- _Document segment_:
********

Diabetes is a serious and complex condition that affects at least 1.7 million Australians. It is the seventh and eighth leading cause of death in females and males respectively, and the fourth largest contributor to overall disease burden in Australia. The costs associated with diabetes are substantial. The total cost of diabetes annually in Victoria has been estimated to be as high as $3.6 billion.
As the voice for the diabetes community, Diabetes Victoria places diabetes high on the agenda of change makers through our advocacy and awareness-raising efforts. We promote issues and campaigns to address the impact of diabetes in our community, lead the way in diabetes prevention, management and research and maximise health resources to assist people living with diabetes.
Diabetes Victoria works with many partner organisations, committees and communities to maximise our reach and impact for our campaigns. Among our partner organisations are The Parents’ Voice and The Obesity Policy Coalition.
World Diabetes Day 2017: To the women of diabetes - thank you
Diabetes Victoria is celebrating this year’s World Diabetes Day on Tuesday 14 November and the 2017 theme is: To the women of diabetes – thank you. We are taking the opportunity to recognise the day-to-day achievements of women in the field of diabetes – many of which go unnoticed. Women are often responsible for ensuring their loved ones’ diabetes is managed, many work as diabetes nurse educators and researchers, and many live with diabetes themselves. This year we want to thank all these women who are touched by diabetes in some capacity.
Diabetes Victoria will be joining the International Diabetes Federation's annual monument challenge. In Melbourne, the Queen Victoria Women's Centre building will be lit up in blue as a testimony to the worldwide effort to raise awareness for diabetes and to engage the global diabetes community.
“If diabetes was a country, it would be the world’s third largest,” says Diabetes Victoria CEO Craig Bennett. “Each year, more and more people live with this condition, which can result in life-changing complications.”
In Australia, around 1.7 million people are living with diabetes and more than 300 develop diabetes every day.
Every day, more than 80 people in Victoria are diagnosed with diabetes and, of those, the vast majority have developed type 2 diabetes – which is often linked to issues such as a poor diet and a lack of regular physical activity. Just as concerning – one in every four Victorians over the age of 25 is directly impacted in some way by this condition.
This year, Diabetes Victoria have even more reason to celebrate as we mark 30 years of the Diabetes Australia Research Trust, so we are celebrating a long history of innovative diabetes research and will be acknowledging the 2018 Diabetes Australia Research Program (DARP) grant awards to Victorian researchers.
“With almost 320,000 Victorians living with diabetes, there is an increasing need to provide expert advice on how to live well with this condition,” Mr Bennett adds.
World Diabetes Day is a leading global diabetes awareness and advocacy campaign, officially recognised by the United Nations and led by the International Diabetes Federation.

********

- _Records provided_:

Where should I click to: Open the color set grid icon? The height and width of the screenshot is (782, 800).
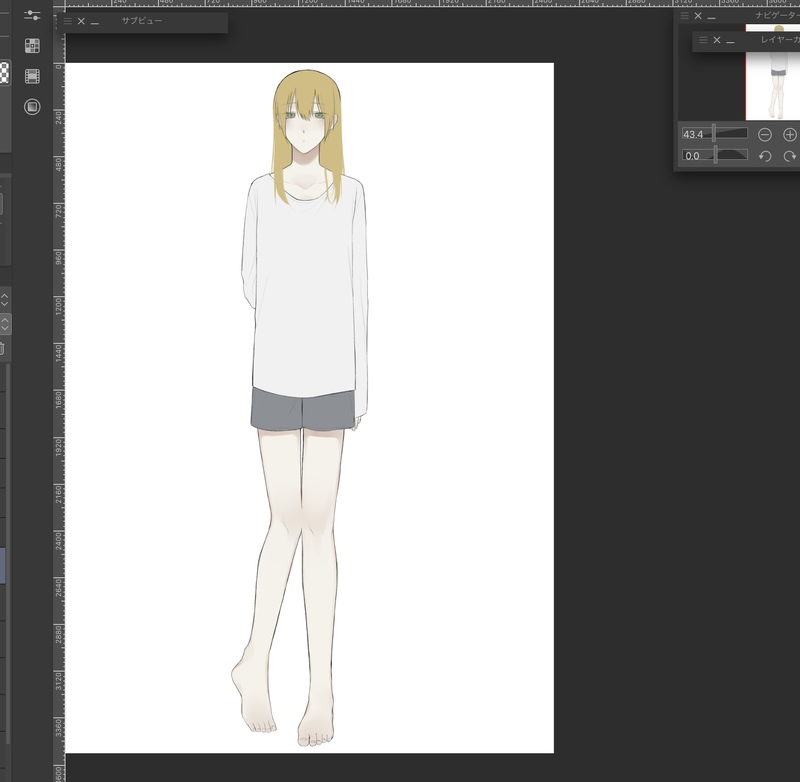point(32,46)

********

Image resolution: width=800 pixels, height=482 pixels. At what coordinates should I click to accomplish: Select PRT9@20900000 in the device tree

********

- _About this task_:
Write out the Diabetes Victoria page from "Every day, more" to "to Victorian researchers.", replacing "regular physical activity" with "daily exercise". You can do this without the records.

- _Your solution_:
Every day, more than 80 people in Victoria are diagnosed with diabetes and, of those, the vast majority have developed type 2 diabetes – which is often linked to issues such as a poor diet and a lack of daily exercise. Just as concerning – one in every four Victorians over the age of 25 is directly impacted in some way by this condition.
This year, Diabetes Victoria have even more reason to celebrate as we mark 30 years of the Diabetes Australia Research Trust, so we are celebrating a long history of innovative diabetes research and will be acknowledging the 2018 Diabetes Australia Research Program (DARP) grant awards to Victorian researchers.